Here we do a very simple cleaning step:

- remove lines where Hchain or Lchain or antigen_chain are missing
- remove lines for which we do not have a PDB file
- remove lines for which antigen_chain is not a single character
- for duplicated pdb_ids, select the first line only

You will probably need to do more selection of entries.
This is just to get started.

In [19]:
PDB_DIR = "../data/pdbs"


import pandas as pd
import os.path

summary = pd.read_csv('../data/ab_ag.tsv', sep='\t')

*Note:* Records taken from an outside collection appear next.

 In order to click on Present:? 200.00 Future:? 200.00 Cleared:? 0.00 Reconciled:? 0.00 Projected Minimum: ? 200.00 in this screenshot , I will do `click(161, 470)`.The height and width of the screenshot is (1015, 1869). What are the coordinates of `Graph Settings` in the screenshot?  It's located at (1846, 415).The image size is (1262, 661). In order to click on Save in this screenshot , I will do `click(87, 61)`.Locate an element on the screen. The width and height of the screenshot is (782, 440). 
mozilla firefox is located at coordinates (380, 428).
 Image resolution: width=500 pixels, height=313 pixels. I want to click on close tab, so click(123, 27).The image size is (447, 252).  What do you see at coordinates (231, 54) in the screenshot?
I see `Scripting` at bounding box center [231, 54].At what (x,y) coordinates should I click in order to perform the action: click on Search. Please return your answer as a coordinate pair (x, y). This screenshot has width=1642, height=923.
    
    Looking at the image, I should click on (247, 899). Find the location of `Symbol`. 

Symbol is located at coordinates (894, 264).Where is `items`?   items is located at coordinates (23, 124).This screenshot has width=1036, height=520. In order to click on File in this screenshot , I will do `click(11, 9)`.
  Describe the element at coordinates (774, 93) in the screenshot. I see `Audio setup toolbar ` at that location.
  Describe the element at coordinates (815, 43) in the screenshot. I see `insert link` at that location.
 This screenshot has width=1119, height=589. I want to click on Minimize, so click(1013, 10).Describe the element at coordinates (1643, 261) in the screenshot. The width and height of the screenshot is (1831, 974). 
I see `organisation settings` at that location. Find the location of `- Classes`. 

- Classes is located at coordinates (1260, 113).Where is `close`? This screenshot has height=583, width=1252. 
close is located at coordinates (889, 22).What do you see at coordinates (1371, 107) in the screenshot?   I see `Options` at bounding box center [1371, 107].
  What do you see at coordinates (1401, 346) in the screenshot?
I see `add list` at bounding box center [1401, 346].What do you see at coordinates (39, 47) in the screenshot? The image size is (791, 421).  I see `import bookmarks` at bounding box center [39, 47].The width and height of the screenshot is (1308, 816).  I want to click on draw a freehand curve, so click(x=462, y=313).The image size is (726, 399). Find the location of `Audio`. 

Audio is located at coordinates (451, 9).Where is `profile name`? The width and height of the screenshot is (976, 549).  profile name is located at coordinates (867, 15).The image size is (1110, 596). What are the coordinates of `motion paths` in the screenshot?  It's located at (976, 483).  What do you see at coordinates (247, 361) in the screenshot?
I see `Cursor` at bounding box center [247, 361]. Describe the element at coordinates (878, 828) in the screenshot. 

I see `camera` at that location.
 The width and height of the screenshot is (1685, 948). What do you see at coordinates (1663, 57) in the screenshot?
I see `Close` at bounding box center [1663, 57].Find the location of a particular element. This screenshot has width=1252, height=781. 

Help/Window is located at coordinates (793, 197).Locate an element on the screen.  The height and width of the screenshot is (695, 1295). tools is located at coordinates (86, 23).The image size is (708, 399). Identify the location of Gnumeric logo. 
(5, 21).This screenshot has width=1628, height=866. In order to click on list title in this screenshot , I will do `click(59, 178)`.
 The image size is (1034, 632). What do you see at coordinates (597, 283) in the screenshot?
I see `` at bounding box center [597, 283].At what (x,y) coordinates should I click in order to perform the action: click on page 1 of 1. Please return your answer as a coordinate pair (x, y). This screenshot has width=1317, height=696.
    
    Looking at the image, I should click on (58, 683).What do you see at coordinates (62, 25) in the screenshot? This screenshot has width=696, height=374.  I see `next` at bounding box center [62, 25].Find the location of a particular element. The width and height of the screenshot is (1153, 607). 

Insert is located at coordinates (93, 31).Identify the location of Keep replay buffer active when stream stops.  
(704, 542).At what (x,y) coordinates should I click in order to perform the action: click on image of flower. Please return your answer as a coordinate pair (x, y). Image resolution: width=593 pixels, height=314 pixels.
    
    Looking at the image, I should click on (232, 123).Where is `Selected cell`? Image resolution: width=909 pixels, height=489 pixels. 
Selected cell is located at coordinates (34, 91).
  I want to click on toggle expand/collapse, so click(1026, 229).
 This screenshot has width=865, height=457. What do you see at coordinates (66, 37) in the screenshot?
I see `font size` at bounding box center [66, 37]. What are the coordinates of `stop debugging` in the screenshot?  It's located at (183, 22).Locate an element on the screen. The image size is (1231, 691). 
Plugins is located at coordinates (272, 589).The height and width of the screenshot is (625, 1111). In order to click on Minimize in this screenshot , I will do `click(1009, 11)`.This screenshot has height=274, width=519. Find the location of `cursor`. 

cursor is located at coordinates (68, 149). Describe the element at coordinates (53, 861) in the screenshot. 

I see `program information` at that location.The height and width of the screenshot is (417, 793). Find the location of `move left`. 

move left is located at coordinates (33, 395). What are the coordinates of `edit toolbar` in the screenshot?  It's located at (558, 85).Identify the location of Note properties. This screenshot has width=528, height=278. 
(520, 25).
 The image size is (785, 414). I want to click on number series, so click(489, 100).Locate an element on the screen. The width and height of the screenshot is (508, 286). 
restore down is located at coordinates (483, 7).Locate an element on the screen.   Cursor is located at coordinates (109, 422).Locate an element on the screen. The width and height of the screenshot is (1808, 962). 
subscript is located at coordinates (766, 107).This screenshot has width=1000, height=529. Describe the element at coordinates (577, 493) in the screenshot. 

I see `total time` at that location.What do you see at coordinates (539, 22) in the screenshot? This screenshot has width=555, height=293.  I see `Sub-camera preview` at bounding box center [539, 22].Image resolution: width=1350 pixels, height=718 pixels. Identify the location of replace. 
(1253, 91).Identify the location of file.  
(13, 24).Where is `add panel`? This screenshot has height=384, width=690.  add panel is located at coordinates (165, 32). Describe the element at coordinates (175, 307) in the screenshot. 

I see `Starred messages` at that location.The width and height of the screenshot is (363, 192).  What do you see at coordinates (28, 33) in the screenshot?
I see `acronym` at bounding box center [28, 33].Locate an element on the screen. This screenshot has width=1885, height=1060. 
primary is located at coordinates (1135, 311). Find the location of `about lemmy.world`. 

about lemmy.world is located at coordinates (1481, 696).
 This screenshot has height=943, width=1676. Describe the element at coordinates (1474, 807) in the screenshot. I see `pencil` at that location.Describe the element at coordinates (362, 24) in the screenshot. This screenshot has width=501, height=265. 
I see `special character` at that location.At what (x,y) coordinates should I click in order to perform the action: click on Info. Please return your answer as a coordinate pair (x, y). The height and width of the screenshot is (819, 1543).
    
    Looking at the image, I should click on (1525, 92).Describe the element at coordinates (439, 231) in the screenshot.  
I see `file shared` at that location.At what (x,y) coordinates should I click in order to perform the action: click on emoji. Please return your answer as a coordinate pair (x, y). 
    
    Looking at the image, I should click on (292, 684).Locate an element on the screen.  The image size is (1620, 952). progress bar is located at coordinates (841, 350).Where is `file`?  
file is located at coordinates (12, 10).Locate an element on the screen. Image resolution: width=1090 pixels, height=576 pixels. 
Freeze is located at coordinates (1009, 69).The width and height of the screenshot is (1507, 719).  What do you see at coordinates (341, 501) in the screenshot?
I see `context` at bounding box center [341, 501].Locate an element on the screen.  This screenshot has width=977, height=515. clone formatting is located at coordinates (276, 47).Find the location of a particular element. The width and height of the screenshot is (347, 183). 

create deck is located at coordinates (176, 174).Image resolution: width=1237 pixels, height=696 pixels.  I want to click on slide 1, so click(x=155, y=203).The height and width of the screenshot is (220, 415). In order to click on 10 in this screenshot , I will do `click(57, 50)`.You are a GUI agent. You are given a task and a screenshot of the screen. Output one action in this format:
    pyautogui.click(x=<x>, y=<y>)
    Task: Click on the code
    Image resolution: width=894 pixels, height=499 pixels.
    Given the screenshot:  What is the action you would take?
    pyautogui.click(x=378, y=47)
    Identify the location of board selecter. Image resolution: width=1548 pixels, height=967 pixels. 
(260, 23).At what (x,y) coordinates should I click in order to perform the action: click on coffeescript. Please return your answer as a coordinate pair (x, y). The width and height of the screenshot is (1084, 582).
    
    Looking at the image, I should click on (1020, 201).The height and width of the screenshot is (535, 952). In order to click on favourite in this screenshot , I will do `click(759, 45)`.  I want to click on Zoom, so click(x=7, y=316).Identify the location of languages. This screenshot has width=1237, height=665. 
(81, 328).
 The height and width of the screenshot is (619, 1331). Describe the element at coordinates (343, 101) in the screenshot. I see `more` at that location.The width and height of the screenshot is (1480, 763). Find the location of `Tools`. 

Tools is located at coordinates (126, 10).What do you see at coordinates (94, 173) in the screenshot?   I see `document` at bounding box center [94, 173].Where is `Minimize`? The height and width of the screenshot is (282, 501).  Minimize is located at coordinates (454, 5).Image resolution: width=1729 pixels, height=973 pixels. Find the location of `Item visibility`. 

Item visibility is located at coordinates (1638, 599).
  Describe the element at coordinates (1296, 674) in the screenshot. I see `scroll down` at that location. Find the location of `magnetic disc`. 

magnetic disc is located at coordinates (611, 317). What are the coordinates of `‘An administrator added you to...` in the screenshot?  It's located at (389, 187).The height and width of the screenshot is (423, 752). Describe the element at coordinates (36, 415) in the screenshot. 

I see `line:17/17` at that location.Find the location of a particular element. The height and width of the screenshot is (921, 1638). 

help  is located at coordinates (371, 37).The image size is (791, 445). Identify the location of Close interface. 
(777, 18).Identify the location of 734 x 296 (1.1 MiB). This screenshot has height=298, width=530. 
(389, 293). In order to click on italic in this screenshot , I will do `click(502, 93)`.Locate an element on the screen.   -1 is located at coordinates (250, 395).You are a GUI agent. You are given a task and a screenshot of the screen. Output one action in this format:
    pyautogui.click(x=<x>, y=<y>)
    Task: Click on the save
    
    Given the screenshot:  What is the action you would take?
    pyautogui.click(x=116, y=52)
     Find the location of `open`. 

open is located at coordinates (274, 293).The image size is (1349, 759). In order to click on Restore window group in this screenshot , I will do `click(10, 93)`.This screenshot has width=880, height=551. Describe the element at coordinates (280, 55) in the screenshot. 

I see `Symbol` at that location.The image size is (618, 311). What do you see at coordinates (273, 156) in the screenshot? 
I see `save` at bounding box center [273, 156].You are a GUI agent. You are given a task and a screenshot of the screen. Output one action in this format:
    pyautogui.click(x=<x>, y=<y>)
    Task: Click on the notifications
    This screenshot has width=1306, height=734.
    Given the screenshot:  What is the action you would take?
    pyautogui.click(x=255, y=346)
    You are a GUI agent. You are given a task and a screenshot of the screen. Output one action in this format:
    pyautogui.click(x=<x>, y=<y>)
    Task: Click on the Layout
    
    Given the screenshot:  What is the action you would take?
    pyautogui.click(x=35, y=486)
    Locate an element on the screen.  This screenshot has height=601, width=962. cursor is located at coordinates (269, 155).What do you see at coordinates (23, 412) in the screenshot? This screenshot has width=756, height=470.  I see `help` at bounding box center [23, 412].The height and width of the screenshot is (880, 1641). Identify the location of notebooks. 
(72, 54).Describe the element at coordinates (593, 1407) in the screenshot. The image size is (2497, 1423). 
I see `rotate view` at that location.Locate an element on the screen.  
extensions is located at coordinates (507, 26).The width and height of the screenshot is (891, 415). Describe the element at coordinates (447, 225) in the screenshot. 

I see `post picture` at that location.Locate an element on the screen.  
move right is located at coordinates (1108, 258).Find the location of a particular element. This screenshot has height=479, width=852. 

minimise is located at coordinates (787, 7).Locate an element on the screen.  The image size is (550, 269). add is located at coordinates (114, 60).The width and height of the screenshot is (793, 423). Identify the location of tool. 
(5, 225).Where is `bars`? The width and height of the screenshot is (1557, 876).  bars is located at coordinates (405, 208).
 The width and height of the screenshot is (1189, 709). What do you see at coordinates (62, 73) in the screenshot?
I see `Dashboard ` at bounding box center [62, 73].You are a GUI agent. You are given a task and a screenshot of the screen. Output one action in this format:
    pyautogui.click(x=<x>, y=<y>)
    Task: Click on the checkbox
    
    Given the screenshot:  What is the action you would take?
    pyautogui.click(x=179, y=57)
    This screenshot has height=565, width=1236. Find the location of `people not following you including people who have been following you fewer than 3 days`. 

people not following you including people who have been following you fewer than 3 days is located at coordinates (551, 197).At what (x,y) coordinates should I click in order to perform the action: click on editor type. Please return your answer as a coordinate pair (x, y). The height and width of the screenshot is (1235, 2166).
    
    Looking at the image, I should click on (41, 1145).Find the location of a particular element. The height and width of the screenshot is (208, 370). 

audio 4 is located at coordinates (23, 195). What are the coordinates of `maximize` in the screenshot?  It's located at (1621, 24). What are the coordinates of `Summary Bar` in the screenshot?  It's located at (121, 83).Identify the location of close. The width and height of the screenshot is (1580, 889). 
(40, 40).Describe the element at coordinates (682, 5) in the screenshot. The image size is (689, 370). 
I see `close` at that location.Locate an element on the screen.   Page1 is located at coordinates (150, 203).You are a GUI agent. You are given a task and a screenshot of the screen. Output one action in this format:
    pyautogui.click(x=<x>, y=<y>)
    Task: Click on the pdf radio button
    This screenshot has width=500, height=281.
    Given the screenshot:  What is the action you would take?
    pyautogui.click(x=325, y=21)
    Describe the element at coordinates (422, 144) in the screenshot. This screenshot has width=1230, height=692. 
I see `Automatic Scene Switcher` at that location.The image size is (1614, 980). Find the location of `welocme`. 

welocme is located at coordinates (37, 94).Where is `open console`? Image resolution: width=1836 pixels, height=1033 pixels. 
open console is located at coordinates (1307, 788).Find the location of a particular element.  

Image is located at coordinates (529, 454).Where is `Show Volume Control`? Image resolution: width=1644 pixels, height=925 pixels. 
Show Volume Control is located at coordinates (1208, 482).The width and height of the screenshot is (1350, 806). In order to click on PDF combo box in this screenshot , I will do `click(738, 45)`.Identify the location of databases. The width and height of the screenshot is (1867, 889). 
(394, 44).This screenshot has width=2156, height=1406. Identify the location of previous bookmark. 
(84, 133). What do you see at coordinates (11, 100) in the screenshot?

filtered_summary = summary[
    summary['Hchain'].notna() &
    summary['Lchain'].notna() &
    (summary['antigen_chain'].fillna('').str.strip().str.len() == 1) &
    summary['pdb'].apply(lambda pdb: os.path.exists(f"{PDB_DIR}/{pdb}_chothia.pdb"))
].groupby('pdb').head(1)

In [20]:
filtered_summary = filtered_summary[filtered_summary['scfv'] == False]
filtered_summary = filtered_summary[filtered_summary['resolution'] < 3.25]
filtered_summary["species"] = ""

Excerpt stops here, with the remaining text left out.